Shattering the Façade: The Burgeoning Oil Cities of the Middle East
To the casual onlooker, the new, exploding cities of the Middle East, such as Dubai, are 21st century marvels that defy the growth patterns of traditional Western cities. The sleek architecture coupled with the finest contemporary construction materials leave the impression that these new cities will eclipse New York and London as the financial hubs of the world within the next few years.
Spending billions of dollars a year on real estate projects, Dubai has created landmarks, from the Palm and World Islands to the most expensive horseracing complex in the world. These structures instill awe across the four corners of the earth. But at what cost?
Financial Instability
As the world entered into a global economic crisis beginning in 2007, massive financial institutions in New York went bankrupt. Today, however, the city has largely recovered. The US government’s ability to secure hundreds of billions of dollars to aid businesses suffering from financial losses has allowed New York to regain large portions of the jobs it lost just five years ago and to re-stabilize the financial sector.
But, what if the government and the massive corporations were one and the same? In Dubai, the state owns or controls various multi-billion dollar companies in fields ranging from real estate to energy. In 2009, Dubai World, a state owned entity, announced it would need to restructure its debt, spreading fear across the financial markets that it is liable to default on its debt of approximately $60 billion. Stock prices plummeted globally and the dream of the rapid growth city was destroyed.

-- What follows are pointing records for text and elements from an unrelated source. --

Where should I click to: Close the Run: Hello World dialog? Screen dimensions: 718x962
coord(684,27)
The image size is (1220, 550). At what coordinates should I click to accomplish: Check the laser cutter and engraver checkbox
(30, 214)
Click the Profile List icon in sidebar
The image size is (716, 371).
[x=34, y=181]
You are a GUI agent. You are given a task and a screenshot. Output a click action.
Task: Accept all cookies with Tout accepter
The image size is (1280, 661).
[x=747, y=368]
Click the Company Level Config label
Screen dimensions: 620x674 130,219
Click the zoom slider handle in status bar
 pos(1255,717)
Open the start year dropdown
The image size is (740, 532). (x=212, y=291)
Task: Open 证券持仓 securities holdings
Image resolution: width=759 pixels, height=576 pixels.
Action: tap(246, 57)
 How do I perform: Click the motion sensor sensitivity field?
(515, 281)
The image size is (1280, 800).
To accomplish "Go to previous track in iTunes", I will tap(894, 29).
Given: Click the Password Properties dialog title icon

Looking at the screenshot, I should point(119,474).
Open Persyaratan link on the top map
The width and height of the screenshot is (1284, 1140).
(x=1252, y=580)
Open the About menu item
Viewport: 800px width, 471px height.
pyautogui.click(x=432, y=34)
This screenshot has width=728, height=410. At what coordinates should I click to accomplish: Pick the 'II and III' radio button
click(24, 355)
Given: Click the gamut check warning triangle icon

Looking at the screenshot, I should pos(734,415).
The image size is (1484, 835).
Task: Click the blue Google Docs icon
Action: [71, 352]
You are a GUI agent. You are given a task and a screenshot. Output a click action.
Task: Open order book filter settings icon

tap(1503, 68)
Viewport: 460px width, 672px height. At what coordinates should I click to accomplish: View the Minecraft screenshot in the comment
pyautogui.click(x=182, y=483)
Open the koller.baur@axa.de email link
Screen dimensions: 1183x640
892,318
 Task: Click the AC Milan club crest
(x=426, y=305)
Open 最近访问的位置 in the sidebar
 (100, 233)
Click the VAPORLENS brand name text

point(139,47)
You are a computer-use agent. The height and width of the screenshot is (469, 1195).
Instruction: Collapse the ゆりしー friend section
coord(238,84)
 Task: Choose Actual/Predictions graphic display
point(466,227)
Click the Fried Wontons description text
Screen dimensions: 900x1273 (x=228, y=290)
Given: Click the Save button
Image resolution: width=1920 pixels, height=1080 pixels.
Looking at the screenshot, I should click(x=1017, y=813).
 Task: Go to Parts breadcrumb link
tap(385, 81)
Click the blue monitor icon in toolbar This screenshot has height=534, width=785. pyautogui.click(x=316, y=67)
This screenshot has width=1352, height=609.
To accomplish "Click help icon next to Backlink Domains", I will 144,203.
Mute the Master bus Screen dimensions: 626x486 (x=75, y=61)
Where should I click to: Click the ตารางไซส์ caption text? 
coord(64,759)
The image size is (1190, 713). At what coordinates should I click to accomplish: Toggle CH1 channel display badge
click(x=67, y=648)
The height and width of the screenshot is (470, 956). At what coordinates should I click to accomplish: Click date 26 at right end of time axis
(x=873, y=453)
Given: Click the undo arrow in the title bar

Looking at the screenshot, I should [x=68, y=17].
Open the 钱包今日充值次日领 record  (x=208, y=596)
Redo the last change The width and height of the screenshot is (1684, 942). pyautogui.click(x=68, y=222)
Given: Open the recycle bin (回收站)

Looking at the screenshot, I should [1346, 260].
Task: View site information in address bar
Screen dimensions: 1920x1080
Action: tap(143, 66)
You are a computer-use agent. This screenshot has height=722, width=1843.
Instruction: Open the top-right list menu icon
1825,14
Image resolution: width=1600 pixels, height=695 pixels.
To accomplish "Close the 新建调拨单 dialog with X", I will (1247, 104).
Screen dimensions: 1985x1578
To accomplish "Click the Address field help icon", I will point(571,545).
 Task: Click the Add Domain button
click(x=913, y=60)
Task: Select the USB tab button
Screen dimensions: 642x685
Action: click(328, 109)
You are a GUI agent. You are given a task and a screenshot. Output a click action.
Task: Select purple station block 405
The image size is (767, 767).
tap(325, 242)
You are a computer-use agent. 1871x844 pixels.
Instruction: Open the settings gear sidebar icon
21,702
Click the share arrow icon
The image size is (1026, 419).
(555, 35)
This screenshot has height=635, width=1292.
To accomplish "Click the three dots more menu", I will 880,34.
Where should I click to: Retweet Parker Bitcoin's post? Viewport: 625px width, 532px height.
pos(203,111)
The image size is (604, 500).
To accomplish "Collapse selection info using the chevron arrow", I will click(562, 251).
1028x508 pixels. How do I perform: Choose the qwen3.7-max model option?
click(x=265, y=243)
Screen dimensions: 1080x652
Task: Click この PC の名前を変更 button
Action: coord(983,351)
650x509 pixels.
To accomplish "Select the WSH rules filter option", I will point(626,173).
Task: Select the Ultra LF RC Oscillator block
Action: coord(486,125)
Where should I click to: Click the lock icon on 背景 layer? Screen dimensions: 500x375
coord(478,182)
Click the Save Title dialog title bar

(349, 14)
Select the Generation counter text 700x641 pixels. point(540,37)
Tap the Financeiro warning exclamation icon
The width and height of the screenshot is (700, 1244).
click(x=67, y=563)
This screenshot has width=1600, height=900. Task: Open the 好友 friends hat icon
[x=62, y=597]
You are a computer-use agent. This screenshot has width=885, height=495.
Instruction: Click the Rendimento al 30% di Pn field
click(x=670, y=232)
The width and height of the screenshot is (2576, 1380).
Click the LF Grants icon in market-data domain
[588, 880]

Despite the massive luxury real estate projects, the emirate has failed to maintain other aspects of its economy. Massive areas of undeveloped and vacant properties provide evidence of the need for infrastructure improvements. In June 2013, the Emirate was actively selling off its assets in order to repay the $30 billion in loans, due by the end of the year.
Labor Force Disparity
While Dubai allows its companies to develop new projects because of its large annual growth, the migrant laborers building these projects face strict and abusive working conditions. Over one million migrant laborers make up 95 percent of the Emirate’s entire labor force. 45 percent of these migrant workers are employed in manufacturing and construction, with other significant portions in transportation and the real estate trade. Only 3.5 percent of the citizen emirate labor force of 52,783 (2011) work in the manufacturing and construction industries, while 61 percent are in public administration, and 9 percent are in the financial information sector.
The income gap between the two groups in Dubai is shocking. In Dubai, 64.5 percent of migrant workers earn less than $816 a month and 86 percent earn less than $2724 a month. Comparatively, 9 percent of emirate workers make less than $2724, 60 percent earn between $2725 and $5994, and 20 percent of workers earn more than $7084 a month. This massive disparity in wages and wealth are a growing trend in the Gulf region in the mega cities of the Middle East.
Abusive Working Conditions
The wage gap can also be seen in the areas where the laborers live, as the poorer workers live in hastily-constructed housing projects of poor quality. Human Rights Watch, an international rights charity, has discovered deplorable working conditions in the region, repeatedly finding abusive and unsafe work environments. In addition, the companies owned by the government of Dubai, have been known to refuse to pay wages and withhold the travel documents of workers. Employees are often forced to stay and work for the company, no matter how abhorrent the conditions.
Unions, other collective bargaining groups, and strikes are forbidden in Dubai and can be punishable with jail time or deportation. Although migrant workers outnumber the emirate workers in Dubai by 24 to 1, they have no political power; as a result, the working conditions of the common worker have not improved.
So, as the world continues to marvel at cities like Dubai, will the international community, in the near future, see it emerge as a powerhouse similar to New York or as a playhouse for the wealthy like Monte Carlo, where there is a migrant labor force of 98 percent who face similar wage disparities? If the Emirate of Dubai continues its exponential growth in population and in the real estate sector, what type of city will appear? New York or Monte Carlo? The economic hub or the party city?
Perhaps it will be a new type of city. A city that has a strong business sector, yet remains inaccessible to the vast majority of population that derives its livelihood from the city. Dubai, perhaps in the future, is poised to fill the role of this new hybrid city, but presently, it contains many more similarities to Monte Carlo than New York.